╭─ Input data
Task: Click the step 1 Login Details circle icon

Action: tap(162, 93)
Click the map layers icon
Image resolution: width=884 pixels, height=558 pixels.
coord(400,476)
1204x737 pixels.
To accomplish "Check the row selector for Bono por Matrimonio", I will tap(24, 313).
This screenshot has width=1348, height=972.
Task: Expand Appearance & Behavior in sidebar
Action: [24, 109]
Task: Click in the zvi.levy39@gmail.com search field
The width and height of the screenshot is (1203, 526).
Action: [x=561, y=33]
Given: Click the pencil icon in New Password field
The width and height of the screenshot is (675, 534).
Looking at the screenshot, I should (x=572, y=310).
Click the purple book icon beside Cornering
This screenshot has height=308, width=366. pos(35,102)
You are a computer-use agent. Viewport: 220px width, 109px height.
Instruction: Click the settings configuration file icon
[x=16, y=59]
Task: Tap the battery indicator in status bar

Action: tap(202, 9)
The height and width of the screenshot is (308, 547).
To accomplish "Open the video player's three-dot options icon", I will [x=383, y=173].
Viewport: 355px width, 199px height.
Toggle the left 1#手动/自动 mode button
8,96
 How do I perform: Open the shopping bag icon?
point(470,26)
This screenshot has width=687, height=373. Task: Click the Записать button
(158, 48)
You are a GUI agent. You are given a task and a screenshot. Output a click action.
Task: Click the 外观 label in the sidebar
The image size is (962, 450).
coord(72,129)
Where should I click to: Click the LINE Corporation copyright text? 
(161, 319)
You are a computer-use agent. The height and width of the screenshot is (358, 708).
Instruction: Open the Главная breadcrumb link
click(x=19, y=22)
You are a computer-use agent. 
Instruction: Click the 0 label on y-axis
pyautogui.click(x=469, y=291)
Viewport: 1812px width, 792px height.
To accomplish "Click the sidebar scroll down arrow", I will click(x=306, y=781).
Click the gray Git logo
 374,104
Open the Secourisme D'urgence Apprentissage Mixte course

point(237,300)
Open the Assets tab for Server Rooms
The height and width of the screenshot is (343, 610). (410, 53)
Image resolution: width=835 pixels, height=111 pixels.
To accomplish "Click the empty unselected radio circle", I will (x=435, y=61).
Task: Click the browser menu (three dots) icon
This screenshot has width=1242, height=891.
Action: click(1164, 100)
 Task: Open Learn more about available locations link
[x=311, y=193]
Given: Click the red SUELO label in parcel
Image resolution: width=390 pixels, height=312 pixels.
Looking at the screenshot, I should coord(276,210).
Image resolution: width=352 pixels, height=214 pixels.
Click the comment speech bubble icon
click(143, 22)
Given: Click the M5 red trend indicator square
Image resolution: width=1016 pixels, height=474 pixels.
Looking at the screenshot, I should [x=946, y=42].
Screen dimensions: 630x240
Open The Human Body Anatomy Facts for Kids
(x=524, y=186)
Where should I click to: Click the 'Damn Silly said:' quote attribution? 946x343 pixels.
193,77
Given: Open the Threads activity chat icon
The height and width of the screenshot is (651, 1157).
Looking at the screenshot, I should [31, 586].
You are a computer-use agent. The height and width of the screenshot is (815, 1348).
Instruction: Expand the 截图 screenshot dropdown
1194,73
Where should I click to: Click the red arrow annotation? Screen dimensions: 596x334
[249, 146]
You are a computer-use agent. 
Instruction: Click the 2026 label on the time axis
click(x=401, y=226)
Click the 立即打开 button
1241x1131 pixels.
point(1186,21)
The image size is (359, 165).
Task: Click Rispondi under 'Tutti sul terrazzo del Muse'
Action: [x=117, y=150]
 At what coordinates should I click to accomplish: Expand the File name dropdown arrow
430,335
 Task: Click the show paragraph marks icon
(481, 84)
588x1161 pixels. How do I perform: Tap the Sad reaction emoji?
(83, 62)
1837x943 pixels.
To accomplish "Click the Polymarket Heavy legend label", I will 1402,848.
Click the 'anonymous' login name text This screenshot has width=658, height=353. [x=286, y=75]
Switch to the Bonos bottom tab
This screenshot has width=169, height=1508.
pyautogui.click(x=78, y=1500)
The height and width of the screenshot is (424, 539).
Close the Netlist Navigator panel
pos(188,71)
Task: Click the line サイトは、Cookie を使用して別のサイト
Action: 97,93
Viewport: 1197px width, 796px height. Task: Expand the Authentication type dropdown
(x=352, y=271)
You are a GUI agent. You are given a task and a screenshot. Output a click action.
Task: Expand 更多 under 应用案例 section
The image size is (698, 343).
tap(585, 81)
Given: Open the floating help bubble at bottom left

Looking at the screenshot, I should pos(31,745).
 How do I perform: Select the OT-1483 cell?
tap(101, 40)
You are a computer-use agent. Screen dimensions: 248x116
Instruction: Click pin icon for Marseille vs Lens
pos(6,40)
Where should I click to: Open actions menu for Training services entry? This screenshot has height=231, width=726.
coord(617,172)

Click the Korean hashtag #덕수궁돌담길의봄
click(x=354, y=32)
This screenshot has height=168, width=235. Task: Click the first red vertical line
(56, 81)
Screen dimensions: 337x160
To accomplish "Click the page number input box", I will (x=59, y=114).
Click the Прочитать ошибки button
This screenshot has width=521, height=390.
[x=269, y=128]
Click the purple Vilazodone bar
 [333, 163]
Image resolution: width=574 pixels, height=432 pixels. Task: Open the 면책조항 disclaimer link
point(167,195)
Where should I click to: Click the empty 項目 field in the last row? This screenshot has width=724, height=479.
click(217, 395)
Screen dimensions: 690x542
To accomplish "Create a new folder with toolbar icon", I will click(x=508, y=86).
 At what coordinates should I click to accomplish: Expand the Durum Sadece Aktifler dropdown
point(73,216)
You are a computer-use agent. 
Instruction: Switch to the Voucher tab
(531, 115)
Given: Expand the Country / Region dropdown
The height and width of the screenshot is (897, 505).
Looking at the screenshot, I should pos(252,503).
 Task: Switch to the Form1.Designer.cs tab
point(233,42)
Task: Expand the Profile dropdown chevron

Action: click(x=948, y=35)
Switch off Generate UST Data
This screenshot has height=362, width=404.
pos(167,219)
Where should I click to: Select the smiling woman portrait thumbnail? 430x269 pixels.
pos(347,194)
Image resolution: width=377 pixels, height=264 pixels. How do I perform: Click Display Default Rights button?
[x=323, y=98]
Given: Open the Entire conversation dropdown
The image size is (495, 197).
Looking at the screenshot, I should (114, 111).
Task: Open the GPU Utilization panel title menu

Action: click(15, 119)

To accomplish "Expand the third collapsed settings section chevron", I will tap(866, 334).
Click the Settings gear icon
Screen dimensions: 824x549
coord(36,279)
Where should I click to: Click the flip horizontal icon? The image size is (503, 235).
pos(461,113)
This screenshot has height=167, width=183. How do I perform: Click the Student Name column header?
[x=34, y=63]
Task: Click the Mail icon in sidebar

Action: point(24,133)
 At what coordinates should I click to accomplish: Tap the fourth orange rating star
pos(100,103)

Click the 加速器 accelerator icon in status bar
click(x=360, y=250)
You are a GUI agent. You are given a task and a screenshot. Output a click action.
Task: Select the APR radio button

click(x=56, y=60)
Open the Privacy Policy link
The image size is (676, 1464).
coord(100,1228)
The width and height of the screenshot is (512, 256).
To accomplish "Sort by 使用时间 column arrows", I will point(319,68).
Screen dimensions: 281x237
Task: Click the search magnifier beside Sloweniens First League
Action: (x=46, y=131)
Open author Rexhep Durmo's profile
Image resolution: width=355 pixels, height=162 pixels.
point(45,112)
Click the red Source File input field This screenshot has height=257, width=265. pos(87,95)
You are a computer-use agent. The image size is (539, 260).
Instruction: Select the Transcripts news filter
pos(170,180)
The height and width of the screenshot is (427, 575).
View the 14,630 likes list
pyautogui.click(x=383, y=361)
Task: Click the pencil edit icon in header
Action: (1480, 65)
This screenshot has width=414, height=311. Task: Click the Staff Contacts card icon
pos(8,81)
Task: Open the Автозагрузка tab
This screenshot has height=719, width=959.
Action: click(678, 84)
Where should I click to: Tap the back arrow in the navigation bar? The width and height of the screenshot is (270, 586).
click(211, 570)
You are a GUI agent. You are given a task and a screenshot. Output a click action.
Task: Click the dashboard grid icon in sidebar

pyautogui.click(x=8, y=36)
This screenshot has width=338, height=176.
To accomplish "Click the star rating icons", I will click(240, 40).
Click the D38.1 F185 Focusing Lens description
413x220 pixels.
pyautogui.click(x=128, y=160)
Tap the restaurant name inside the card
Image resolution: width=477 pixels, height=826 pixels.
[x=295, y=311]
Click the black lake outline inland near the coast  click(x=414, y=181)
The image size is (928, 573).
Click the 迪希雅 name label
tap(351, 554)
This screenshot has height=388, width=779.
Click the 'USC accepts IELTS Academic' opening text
╰─
(What you should do)
State how many lines in the entries above hold the word "three", with no further text.

(Answer section)
2